C.M.C. – Há sempre material por estudar, até porque poderíamos por exemplo extrapolar sobre qual foi o papel da comunidade chinesa durante este processo. Essa comunidade está como observadora, mas nós sabemos que havia ali gestão de interesses e isso percebe-se muito no final deste período liberal, antes de haver o retorno das antigas forças políticas ao poder. Ou, por exemplo, também a esta relação não só com Portugal mas com o Brasil. Um aspecto muito interessante seria fazer as biografias intelectuais dos fundadores d’A Abelha, porque eles têm pensamento político mas tinham também já alguma experiência cultural para se abalançarem para um projecto destes. Eu não sou historiadora, venho da área de Relações Internacionais, faço análise de discurso, e estes periódicos interessam-me sobretudo pelas relações de poder e pelas redes, dentro e fora do império, que estabelecem – e A Abelha da China tem todas essas características.
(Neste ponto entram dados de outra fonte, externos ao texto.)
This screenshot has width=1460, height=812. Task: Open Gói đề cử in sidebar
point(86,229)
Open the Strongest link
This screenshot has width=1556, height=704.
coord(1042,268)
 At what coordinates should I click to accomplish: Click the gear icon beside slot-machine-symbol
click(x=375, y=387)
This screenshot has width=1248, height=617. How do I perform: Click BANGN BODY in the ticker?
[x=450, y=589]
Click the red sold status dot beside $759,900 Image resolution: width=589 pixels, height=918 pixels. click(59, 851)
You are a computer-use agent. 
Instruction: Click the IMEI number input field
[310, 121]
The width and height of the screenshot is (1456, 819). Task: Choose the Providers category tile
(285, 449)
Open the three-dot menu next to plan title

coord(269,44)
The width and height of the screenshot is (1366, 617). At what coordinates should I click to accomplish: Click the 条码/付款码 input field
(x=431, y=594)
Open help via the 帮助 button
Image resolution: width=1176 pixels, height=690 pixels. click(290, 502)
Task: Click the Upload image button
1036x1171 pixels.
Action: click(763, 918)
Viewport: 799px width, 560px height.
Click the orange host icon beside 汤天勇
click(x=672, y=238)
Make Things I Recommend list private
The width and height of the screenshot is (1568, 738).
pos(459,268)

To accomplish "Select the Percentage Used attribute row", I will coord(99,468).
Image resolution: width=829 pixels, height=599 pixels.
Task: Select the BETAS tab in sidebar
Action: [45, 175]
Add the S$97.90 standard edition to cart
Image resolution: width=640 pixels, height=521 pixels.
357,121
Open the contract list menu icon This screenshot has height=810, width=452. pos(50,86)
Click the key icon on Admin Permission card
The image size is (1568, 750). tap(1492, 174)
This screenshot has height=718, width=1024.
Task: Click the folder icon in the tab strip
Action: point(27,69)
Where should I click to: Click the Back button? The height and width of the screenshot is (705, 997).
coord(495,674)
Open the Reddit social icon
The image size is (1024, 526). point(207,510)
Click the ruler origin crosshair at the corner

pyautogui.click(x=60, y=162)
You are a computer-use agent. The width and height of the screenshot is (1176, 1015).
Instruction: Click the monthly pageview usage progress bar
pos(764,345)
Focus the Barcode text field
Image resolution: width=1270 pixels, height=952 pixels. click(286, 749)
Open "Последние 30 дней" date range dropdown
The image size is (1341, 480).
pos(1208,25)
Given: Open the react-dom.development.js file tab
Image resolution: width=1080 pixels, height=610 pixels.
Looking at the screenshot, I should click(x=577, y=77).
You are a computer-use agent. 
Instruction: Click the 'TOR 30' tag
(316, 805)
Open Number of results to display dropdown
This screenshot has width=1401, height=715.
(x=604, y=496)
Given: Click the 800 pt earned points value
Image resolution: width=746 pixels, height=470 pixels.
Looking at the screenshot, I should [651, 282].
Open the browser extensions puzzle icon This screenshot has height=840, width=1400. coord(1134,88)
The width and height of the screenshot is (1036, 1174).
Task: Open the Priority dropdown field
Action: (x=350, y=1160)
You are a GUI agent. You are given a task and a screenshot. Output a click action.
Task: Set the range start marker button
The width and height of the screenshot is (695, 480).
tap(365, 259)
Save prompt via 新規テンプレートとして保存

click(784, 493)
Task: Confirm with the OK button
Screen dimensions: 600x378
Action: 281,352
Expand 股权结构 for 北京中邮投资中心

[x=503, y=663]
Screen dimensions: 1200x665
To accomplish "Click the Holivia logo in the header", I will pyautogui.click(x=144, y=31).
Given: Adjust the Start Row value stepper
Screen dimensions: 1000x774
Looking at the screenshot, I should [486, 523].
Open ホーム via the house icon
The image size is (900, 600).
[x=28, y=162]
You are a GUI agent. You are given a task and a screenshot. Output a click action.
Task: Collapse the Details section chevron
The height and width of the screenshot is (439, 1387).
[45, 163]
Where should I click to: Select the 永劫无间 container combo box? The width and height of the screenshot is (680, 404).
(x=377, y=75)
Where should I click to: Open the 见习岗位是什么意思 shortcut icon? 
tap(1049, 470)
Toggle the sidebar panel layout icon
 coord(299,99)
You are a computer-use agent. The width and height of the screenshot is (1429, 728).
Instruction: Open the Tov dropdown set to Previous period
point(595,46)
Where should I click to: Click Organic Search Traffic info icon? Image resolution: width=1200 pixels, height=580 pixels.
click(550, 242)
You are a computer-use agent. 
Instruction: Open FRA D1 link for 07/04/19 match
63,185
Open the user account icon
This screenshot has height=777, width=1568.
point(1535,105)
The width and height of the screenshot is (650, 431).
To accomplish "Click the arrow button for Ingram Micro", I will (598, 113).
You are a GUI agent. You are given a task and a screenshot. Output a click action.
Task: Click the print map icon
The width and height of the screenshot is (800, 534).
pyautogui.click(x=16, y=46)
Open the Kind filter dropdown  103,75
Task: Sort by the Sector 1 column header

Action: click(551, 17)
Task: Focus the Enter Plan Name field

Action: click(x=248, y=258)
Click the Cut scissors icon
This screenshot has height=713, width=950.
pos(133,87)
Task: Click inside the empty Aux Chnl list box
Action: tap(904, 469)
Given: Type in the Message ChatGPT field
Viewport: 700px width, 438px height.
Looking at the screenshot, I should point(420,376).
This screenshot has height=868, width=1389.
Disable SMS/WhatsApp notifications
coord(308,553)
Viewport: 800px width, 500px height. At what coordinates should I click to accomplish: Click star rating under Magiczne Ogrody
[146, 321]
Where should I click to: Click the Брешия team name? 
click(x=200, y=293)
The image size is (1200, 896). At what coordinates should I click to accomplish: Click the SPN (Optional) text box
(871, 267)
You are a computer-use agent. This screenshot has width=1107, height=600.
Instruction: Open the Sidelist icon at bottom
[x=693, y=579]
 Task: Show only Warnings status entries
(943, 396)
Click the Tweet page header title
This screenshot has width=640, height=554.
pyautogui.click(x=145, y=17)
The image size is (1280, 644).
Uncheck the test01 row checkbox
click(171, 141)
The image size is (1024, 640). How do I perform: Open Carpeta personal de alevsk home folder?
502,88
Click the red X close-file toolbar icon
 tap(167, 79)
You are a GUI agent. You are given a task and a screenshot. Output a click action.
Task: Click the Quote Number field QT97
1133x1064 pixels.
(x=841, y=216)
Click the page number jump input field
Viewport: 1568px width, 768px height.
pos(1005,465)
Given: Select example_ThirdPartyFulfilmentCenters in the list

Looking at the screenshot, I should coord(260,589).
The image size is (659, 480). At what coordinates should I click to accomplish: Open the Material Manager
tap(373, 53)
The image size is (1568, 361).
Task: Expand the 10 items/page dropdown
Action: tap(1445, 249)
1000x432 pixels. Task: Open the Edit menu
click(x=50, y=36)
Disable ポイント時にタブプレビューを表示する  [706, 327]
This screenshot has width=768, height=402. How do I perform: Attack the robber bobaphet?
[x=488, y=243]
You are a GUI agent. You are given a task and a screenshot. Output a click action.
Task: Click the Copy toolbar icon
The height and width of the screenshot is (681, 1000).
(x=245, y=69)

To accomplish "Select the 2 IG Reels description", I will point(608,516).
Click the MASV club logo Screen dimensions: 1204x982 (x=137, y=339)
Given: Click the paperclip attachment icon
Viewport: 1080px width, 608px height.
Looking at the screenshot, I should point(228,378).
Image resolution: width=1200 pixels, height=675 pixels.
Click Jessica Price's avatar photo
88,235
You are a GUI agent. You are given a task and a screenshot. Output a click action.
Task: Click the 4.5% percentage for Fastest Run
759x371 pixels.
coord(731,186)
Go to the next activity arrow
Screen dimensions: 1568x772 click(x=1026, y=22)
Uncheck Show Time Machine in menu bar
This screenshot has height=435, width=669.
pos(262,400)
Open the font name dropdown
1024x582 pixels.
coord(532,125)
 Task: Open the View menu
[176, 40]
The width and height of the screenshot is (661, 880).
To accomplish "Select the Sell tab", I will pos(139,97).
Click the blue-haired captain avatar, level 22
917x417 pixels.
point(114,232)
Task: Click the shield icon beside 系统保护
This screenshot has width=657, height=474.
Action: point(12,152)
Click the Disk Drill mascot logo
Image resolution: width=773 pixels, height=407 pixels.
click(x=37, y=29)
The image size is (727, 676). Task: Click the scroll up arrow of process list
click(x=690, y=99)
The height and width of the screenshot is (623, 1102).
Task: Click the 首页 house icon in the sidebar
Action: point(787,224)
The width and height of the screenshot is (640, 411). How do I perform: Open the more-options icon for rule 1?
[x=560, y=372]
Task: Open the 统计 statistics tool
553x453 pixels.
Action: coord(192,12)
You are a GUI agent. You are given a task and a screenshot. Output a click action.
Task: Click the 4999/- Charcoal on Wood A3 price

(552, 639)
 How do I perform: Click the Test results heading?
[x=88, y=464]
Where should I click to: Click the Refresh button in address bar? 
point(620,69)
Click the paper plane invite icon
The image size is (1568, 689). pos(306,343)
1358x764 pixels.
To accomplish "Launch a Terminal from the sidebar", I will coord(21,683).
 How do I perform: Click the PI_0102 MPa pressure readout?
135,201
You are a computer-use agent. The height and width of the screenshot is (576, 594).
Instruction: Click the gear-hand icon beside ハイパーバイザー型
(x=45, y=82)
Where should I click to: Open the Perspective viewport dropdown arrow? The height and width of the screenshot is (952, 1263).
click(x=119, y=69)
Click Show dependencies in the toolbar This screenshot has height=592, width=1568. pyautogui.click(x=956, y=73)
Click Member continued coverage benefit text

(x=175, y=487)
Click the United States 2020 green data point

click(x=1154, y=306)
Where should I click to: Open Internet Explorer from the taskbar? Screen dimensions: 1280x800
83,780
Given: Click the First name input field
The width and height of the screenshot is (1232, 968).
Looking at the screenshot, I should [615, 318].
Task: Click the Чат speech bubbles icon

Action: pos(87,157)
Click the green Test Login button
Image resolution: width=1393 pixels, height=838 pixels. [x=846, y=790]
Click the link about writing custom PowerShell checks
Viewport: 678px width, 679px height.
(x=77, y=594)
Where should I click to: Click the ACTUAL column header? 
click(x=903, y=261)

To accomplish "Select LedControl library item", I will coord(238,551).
Mas tenho a certeza que há muitos aspectos que não estão vistos, não temos acesso a muitos dos arquivos maçónicos onde estará parte da história não só dessas personalidades mas dos próprios jornais, porque por vezes havia injecção de capitais vindos através da maçonaria. Acho que, tanto relativamente aos periódicos em si como à sua relação com a esfera pública imperial e com o poder, não se esgota, porque podemos sempre cruzar várias perspectivas.
– Olhando agora para o presente, parece-lhe que a imprensa em língua portuguesa continua a fazer sentido na Macau de hoje?
C.M.C. – Se falarmos em termos de sobrevivência económica, é evidente que não posso responder afirmativamente, porque a sua sustentabilidade é muito difícil. Por outro lado, penso que a imprensa periódica em língua portuguesa ainda tem vários papéis em Macau. Ainda estamos em período de transição, ainda há uma comunidade portuguesa residente em Macau e ainda há uma perspectiva que vem desta tradição jornalística, ou seja, muitos dos jornalistas em Macau são pessoas que vivem lá há muitos anos, que conhecem o mundo chinês, o mundo português, conhecem a génese e evolução da imprensa em Macau e a forma como esta imprensa mantém o seu relacionamento com o poder. É evidente que do ponto de vista comercial ela é débil mas penso que ainda faz sentido, sobretudo enquanto o português ainda for língua oficial do território.